Whilst I am the Human Resources Manager at Beaumond House and see on a day to day basis the patients and families we help, the inspiration for me organising this event is my Dad.
My Dad, my hero and the man I loved and adored. He taught me so much and I honestly thought he would be there for me for the whole of my life. To me, my Dad was an amazing, intelligent, funny, a lovely gentleman. I affectionately named him “Google” as he had an ability to answer any question on anything and everything.
He and my Mum owned a local newsagents for nineteen years and in that time I never knew my Dad have a day off sick. He got up every morning at 4.00 am to go to the shop. He loved having banter with customers and those that knew him will also remember him wearing shorts, even in winter and listening to classical music whilst putting up the paper rounds.
My parents retired in 2008 and he and Mum had a marvellous time going abroad. We joked that he had the hardest job ever holding down a sun lounger everyday.
Then totally out of the blue September 2011 my world as I knew it crumbled, my Dad phoned me and told me the worst possible news, he had been diagnosed with cancer. He didn’t say the word but we knew it was terminal, my Dad wasn’t going to get better. It was a question of buying as much time as possible through treatment. From that moment all of our lives changed as he very bravely fought the most awful battle you could imagine. However, he did this with complete courage and a smile, in fact he never lost his sense of humour throughout.
Even though I work at Beaumond House I still went to see Christine Smith, who is the Macmillan Information and Support Specialist at the Resource and Information Centre on Stodman Street. I wanted to understand and gain as much knowledge as possible regarding his diagnosis. I got tips on how treatments may affect my Dad and what we could do to ease and lessen any discomfort.
Jean Everington, the Welfare Rights Officer at Beaumond House, visited my parents’ home and gave them valuable information about benefit entitlements they may have be able to claim.

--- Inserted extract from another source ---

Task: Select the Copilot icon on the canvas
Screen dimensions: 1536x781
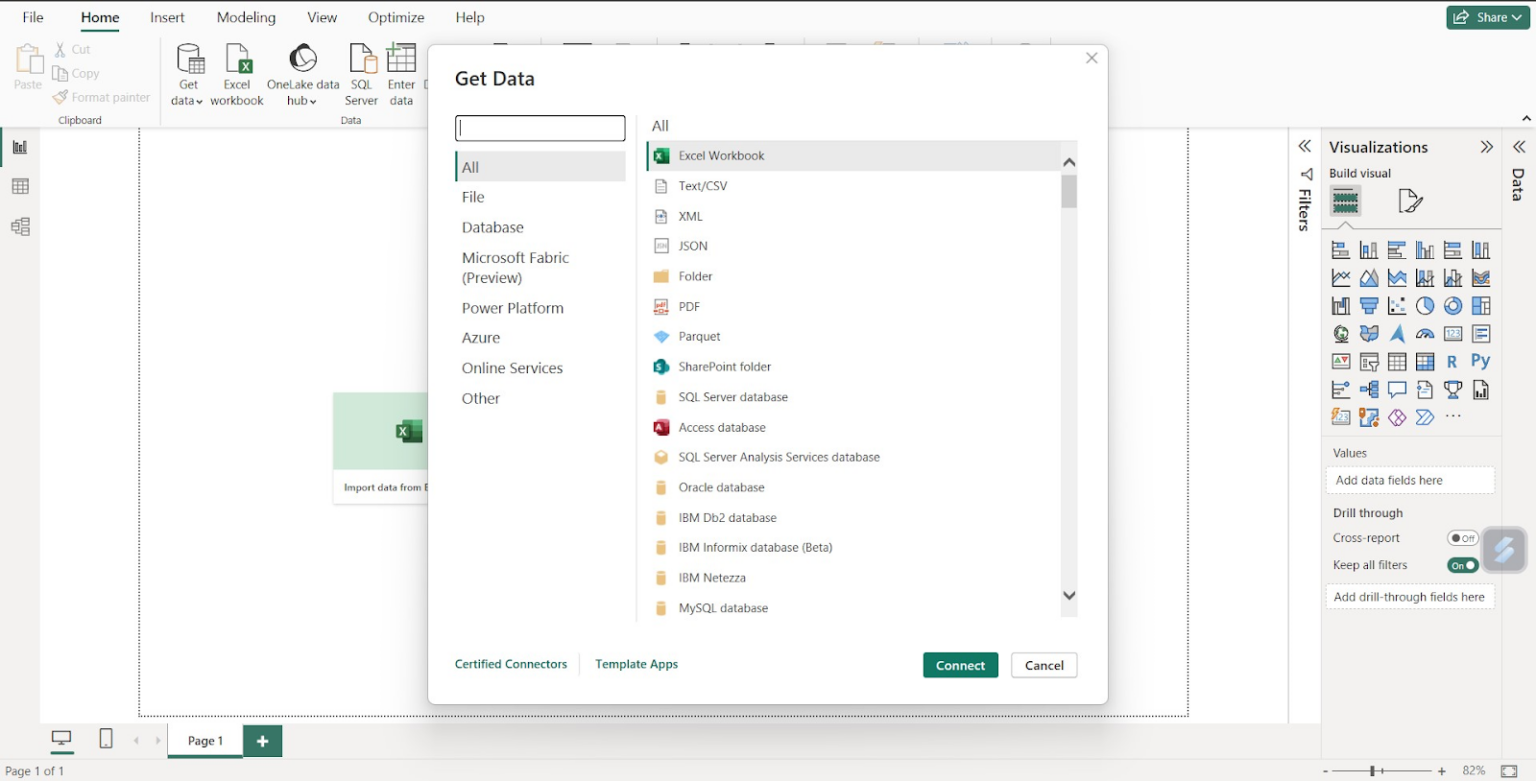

I treasured being in my Dad’s company. I have such fond memories of us sitting in his beautiful garden putting the world to rights over a glass or two of wine. My Dad loved being sociable and a good party, so I decided in April 2012 to have a birthday party. My Dad was really poorly at this point and said he would come for an hour, if he could. I really wanted him to come and he did. He was in his element and loved the party so much he stayed for a good 2 hours before he had to admit defeat and go back home. I was so proud of Dad that night for his determination but knew sadly it would be our last social outing together.

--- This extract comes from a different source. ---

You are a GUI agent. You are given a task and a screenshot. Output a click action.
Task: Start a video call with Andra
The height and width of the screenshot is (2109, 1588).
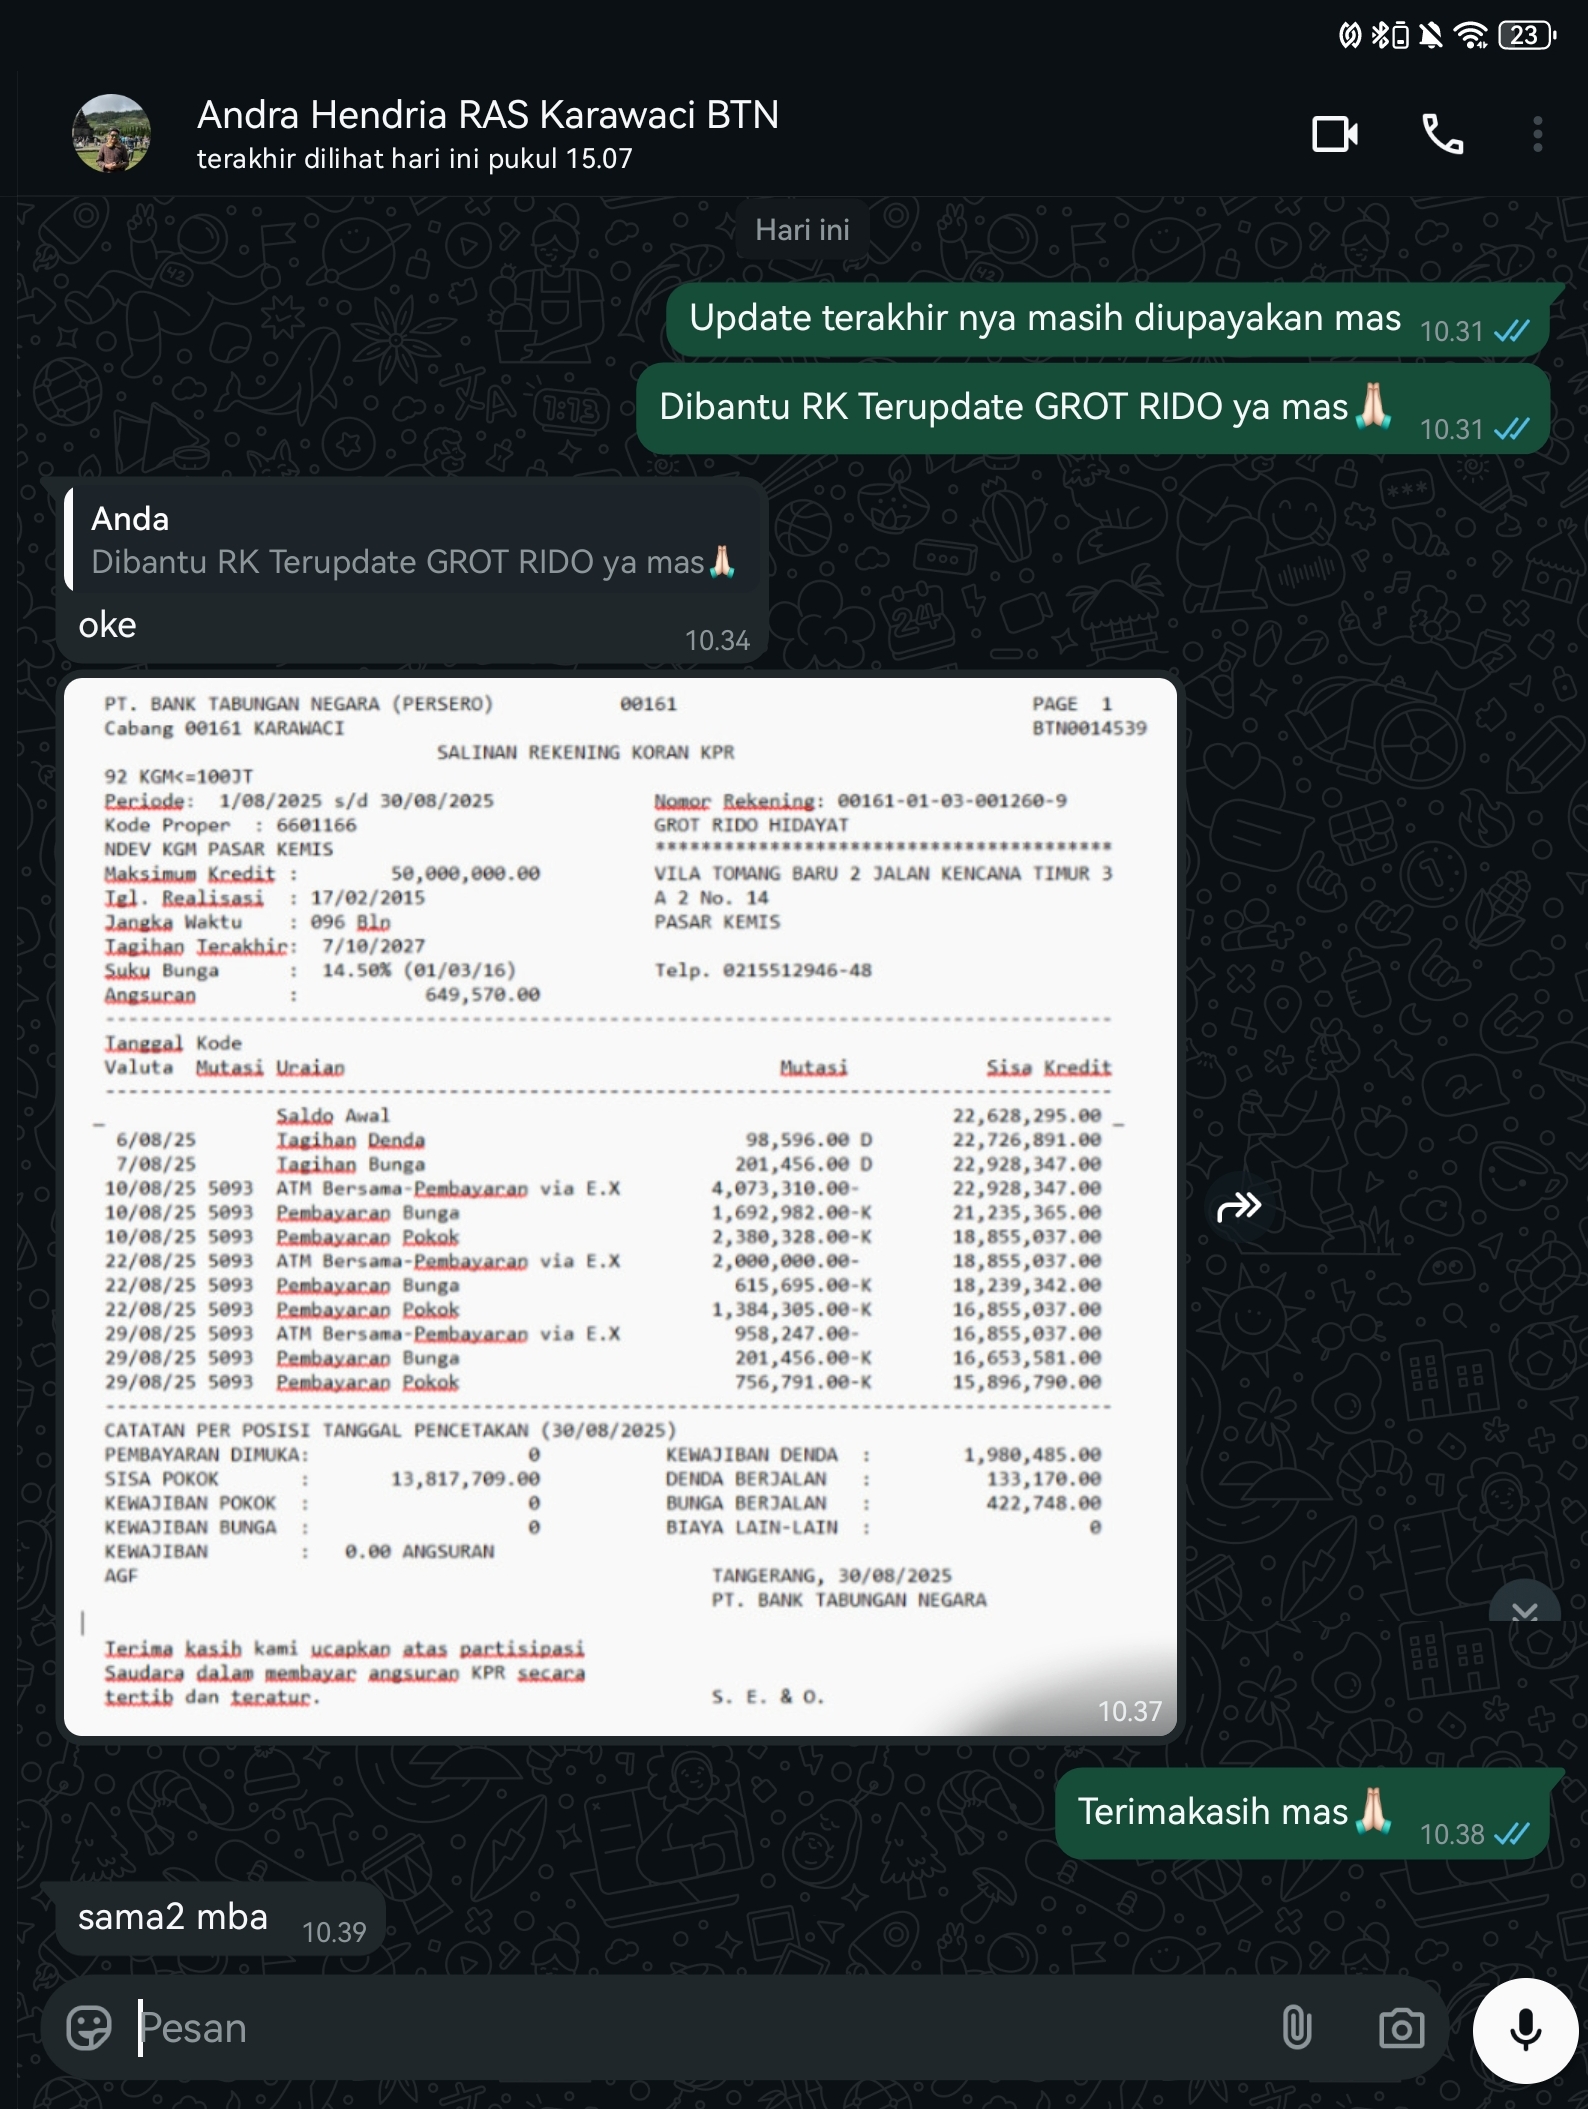[x=1334, y=134]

My Dad’s wish was to die at home and his wish was granted with the help of the Beaumond House Hospice at Home team.
On 1st November 2012 I had the phone call that I had been dreading it was at around 6.00 am, my Dad wanted to see me as soon as possible. As I approached my parents house, my childhood home, I was shaking with fear, but I went to see him and I sat and held his hand as we said our goodbyes. By mid morning my Mum who solely cared for Dad agreed that we should call Beaumond House for a potential night sit. Mum had been amazing in the way that she had so lovingly cared for dad. She hadn’t slept for 3 days and 3 nights as she wanted to be there for my Dad throughout. By lunchtime an RGN and Health Care Assistant had arrived to assess for the night sit, unfortunately at this point things had changed and Dad had deteriorated rapidly. The Hospice at home team knew this and calmly helped settle Dad and support us, they asked if we wanted them to stay, which we did. They helped alleviate any fears we all had, whilst leaving us alone with Dad to have precious time too.
Dad took his final breath with his family around him in the comfort of his own home, just how he wanted it to be. It was extremely peaceful and the Hospice at Home Team were incredibly respectful.
There were of course practicalities to sort. We didn’t know what to do, who to call, the Hospice at Home Team stayed and advised us, provided us with the necessary telephone numbers. Nothing was too much trouble. I remember that the RGN and Health Care Assistant weren’t in a rush to leave us which was extremely comforting and reassuring.
Organising the Forget Me Not Circle of Love walk is my way of saying thank you for the support Beaumond House gave my Mum and I whilst caring for my Dad. It is also a way to raise awareness of Beaumond House and funds for others in a similar situation.